Exercise :: Return every line of the data below word for word, including the punctuation.

[Start of section]

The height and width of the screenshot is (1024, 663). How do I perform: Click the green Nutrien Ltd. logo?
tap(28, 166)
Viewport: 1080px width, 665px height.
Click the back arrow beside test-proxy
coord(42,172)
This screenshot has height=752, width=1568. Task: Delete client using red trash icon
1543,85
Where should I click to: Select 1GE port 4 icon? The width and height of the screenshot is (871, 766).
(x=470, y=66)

[End of section]

Your solution ::
The height and width of the screenshot is (1024, 663). How do I perform: Click the green Nutrien Ltd. logo?
tap(28, 166)
Viewport: 1080px width, 665px height.
Click the back arrow beside test-proxy
coord(42,172)
This screenshot has height=752, width=1568. Task: Delete client using red trash icon
1543,85
Where should I click to: Select 1GE port 4 icon? The width and height of the screenshot is (871, 766).
(x=470, y=66)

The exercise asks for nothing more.